The distinction matters. This is wholesale work, central-bank money that banks hold and move among themselves, not a retail digital dollar in a consumer wallet. Today that money crosses borders through correspondent banking, a chain of intermediaries where a single payment can touch several banks, several time zones, and a multi-day settlement window. The BIS argument is that putting reserves and commercial bank deposits on a common programmable platform collapses that chain. Settlement that took days compresses toward minutes, and the reconciliation overhead between institutions shrinks.

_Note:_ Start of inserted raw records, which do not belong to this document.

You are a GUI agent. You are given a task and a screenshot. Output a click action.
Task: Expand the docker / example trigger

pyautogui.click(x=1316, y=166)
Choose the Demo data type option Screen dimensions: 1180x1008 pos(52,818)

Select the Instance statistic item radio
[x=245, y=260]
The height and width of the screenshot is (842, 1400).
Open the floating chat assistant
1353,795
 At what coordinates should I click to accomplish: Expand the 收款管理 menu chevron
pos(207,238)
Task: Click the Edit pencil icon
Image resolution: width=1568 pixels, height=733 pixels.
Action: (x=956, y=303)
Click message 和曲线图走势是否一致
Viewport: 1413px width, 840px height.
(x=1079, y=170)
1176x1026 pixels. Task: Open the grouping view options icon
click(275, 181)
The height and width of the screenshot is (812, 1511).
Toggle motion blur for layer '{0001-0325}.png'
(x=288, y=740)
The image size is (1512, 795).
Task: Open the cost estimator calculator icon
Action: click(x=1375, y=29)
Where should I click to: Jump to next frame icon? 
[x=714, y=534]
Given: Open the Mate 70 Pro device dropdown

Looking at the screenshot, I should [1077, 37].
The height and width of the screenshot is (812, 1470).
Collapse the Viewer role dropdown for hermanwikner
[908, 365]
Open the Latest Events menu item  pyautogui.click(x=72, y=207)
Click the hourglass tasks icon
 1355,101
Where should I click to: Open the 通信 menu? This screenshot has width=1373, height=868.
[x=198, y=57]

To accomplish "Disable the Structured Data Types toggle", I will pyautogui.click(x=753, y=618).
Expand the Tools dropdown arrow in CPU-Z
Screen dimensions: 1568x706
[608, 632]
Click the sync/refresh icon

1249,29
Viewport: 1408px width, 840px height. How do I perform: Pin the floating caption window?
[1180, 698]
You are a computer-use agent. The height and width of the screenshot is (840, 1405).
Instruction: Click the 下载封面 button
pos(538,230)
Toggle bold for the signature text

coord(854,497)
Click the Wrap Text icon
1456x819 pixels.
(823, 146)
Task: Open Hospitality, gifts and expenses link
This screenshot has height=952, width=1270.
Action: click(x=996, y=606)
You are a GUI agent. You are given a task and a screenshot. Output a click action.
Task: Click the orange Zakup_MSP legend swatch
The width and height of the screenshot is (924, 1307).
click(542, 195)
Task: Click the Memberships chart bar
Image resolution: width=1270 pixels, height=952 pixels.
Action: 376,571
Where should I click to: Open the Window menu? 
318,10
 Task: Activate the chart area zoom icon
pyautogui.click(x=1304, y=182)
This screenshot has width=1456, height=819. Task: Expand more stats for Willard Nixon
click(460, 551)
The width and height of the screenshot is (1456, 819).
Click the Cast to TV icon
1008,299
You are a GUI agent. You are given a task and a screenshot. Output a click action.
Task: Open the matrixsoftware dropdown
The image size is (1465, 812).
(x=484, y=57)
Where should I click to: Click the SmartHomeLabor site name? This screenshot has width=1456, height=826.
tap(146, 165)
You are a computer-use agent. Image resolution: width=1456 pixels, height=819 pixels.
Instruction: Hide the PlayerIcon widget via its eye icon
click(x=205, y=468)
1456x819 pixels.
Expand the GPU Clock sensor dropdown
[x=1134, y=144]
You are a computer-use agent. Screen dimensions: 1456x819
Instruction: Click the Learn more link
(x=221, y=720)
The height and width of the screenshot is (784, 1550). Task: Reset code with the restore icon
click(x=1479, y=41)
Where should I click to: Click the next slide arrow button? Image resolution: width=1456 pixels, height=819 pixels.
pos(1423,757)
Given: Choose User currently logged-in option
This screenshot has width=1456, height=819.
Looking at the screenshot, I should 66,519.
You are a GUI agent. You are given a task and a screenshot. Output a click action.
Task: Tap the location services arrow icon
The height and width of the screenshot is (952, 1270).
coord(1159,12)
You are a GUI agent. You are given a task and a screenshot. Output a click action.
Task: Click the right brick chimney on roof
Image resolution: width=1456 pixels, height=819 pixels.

The BIS has been building toward this conclusion for years through its Innovation Hub. Project Agora, announced in 2024, brought together seven central banks including the Federal Reserve Bank of New York and the Bank of England to test tokenized commercial bank deposits alongside wholesale central bank money. The mBridge platform, run with the central banks of China, Hong Kong, Thailand and the UAE, has already processed real cross-border transactions on a shared ledger. Wednesday's confirmation reads as the institution putting its name behind results those experiments have been pointing at.
Why it matters
Cross-border payments are a roughly $150 trillion-a-year flow, and the BIS has spent the better part of a decade documenting how slow and expensive the current rails are for the people moving smaller sums. When the body that coordinates the world's central banks states plainly that tokenization works for this problem, it shifts the conversation from whether to how.